Hi PyTorch community,

I have a Tesla V100-SXM2 with 32GB memory and get some oom issues when I try to run convolution on a huge input tensor.
Here is the script to reproduce my issue

import torch.nn as nn
import torch
module = nn.Conv2d(563, 3, kernel_size=3, stride=1, padding=1, device='cuda', dtype=torch.half)
W, H = 2048, 2048
input = torch.rand((1, 563, W, H), device='cuda', dtype=torch.half)
output = module(input)
print(torch.cuda.memory_summary())

I understand it is a very large tensor but when I half the tensor size to 1x563x2048x1024 Pytorch memory summary reports a peak usage of 4824 MB. Shouldn’t I be expecting around 9648 MB peak memory usage for 1x563x2048x2048? I tired sizes like 1x563x1024x1024, 1x563x1024x512, 1x563x512x512 and peak memory vs tensor size relationship is pretty linear there.
Here is the error I encountered:
torch.cuda.OutOfMemoryError: CUDA out of memory.

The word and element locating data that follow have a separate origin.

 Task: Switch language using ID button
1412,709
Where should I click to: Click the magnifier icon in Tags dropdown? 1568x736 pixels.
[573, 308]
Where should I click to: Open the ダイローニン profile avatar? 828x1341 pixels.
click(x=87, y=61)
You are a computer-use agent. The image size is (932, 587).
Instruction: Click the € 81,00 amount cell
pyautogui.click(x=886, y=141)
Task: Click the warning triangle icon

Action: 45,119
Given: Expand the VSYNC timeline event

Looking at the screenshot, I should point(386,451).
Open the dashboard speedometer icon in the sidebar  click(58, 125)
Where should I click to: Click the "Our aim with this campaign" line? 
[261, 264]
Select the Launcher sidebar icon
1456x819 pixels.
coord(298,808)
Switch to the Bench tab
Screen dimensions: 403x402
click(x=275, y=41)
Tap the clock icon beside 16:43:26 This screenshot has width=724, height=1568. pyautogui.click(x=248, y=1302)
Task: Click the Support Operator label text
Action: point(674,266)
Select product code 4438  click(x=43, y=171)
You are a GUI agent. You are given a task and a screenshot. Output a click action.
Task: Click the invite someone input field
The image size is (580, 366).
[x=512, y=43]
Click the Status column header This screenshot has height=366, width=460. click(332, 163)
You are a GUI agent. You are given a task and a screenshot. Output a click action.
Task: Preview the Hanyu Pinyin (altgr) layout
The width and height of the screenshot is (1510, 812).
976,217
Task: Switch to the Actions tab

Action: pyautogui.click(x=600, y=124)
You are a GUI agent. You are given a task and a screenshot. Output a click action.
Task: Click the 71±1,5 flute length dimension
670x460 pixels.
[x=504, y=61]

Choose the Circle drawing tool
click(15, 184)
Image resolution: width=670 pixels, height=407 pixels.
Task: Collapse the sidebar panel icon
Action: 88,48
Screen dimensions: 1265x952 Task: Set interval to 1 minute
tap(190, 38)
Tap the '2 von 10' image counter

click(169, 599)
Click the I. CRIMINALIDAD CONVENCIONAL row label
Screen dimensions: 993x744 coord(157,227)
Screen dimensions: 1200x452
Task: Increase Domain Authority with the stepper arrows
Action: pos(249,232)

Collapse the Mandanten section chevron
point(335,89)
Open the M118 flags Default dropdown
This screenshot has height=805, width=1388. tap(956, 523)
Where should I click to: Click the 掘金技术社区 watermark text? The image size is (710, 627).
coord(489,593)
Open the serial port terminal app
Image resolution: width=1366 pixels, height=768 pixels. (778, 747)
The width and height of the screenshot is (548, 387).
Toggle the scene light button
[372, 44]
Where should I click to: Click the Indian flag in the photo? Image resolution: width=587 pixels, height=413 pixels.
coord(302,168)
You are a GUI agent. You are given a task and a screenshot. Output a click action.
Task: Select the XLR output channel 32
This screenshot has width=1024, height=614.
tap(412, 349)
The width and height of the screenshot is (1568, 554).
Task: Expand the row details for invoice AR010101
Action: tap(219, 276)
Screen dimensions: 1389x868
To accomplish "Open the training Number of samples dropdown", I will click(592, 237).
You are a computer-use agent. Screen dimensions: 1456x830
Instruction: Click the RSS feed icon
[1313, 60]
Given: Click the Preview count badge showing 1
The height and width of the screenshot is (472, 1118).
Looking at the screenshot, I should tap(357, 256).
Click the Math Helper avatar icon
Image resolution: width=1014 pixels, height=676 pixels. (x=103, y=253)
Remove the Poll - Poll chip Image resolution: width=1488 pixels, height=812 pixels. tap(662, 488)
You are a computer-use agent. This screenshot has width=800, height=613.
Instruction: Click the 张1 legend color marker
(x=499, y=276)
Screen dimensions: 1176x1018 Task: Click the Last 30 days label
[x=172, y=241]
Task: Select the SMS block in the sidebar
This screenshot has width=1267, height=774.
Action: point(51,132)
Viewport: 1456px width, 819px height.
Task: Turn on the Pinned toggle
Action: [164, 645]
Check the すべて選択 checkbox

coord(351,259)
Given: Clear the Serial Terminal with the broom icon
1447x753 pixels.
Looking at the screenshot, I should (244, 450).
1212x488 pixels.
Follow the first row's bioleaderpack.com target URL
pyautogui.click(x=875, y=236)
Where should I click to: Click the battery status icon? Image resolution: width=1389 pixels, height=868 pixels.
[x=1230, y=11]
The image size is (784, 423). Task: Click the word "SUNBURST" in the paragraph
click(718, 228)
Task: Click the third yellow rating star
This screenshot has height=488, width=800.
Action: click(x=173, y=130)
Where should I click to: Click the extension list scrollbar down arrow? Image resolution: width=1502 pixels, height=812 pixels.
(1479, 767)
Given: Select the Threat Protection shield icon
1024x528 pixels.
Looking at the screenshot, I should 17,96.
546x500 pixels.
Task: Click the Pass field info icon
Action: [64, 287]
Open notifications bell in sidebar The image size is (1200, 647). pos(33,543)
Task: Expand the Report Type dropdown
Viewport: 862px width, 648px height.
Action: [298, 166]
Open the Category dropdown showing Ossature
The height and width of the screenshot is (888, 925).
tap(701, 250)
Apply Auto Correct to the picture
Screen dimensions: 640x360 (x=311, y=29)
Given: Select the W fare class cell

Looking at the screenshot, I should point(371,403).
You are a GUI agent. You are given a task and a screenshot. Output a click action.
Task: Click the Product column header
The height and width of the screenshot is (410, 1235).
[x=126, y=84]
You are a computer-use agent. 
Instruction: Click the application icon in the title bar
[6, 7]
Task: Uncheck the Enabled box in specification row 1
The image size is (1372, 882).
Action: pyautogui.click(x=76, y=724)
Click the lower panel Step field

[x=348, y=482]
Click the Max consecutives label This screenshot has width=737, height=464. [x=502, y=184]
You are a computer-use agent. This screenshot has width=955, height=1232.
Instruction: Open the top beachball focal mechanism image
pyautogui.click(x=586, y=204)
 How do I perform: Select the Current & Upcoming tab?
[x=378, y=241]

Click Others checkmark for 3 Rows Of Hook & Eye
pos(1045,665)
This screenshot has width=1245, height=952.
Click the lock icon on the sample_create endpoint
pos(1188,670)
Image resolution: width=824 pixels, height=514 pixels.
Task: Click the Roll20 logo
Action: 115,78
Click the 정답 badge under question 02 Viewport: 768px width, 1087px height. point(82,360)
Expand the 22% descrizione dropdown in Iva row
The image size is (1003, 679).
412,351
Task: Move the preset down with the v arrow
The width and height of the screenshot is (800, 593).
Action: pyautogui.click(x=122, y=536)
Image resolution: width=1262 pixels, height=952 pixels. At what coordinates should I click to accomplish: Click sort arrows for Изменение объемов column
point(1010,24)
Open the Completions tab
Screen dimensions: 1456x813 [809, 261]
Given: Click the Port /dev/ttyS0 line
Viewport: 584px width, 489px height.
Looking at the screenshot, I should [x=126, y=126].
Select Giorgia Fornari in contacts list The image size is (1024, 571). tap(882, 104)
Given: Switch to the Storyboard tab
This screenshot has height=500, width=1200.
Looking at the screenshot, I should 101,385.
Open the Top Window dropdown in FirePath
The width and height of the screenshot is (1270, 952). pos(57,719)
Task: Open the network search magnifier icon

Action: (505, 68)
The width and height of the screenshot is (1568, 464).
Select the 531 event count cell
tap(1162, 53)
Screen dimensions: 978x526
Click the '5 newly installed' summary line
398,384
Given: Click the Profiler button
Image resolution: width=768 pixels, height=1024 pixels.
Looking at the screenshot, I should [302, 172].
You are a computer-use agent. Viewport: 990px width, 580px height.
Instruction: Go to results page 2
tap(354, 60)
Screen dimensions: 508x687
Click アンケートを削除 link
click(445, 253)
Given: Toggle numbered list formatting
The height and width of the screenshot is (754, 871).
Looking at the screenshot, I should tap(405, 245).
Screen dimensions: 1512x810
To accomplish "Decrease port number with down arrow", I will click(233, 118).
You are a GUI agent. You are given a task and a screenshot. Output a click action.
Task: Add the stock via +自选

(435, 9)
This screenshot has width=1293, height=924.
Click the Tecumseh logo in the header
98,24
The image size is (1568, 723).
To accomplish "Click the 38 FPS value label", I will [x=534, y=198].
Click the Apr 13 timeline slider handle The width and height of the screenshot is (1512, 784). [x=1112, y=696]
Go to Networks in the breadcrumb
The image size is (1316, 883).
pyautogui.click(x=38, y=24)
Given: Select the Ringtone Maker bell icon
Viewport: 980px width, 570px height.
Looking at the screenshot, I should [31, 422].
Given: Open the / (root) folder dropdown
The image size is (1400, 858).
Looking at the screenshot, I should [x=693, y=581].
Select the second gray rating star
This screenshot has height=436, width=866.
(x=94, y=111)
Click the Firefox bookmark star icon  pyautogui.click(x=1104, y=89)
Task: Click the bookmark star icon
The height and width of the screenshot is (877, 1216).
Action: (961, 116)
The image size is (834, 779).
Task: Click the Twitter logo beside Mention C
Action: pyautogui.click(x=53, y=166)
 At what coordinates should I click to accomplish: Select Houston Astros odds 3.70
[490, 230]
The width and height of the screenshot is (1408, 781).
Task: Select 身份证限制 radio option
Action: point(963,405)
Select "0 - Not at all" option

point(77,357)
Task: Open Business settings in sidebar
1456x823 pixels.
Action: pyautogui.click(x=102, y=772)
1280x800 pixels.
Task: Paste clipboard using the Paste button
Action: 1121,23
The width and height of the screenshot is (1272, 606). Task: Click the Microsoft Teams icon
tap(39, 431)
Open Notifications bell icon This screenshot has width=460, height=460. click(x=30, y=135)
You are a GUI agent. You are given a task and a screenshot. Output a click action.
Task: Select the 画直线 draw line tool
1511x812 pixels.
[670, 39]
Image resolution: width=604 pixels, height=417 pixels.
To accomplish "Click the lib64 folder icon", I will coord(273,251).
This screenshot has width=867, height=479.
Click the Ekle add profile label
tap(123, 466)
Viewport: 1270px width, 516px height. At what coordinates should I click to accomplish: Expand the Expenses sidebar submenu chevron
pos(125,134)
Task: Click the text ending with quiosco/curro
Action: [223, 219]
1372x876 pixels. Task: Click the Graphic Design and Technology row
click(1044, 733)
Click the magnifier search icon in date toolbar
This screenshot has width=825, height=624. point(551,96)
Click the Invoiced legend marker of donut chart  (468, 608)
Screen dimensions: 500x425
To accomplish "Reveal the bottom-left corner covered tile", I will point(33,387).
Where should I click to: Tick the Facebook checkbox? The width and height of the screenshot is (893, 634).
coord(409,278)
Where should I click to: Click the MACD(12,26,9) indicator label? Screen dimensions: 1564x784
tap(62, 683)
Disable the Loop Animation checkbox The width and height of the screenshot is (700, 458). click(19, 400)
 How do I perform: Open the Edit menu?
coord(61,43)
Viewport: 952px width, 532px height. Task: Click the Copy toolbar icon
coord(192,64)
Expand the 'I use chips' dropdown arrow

Tried to allocate 39.59 GiB (GPU 0; 31.75 GiB total capacity; 4.42 GiB already allocated; 26.53 GiB free; 4.42 GiB reserved in total by PyTorch) If reserved memory is >> allocated memory try setting max_split_size_mb to avoid fragmentation. See documentation for Memory Management and PYTORCH_CUDA_ALLOC_CONF
Why does Pytorch tries to allocate so much memory? Is there a way to reduce memory PyTorch is trying to allocate if it doesn’t need so much?
Thank you!

You are correct that in theory the memory usage should scale linearly. However, you are crossing over a support boundary of cuDNN in your examples, namely 563x1024x1024x3 is smaller than INT_MAX, while 563x1024x1024x3 is greater than INT_MAX. Since cuDNN currently doesn’t support inputs with more than INT_MAX elements, this workload will be dispatched to a native “im2col” style implementation instead which will allocate much more memory to create the “col” tensor. We’ve requested support from cuDNN for these cases but don’t have an estimated completion date yet.

See e.g., this upstream issue for more details:

Thank you for your response. Do we now have a timeline for adding 64-bit indexing?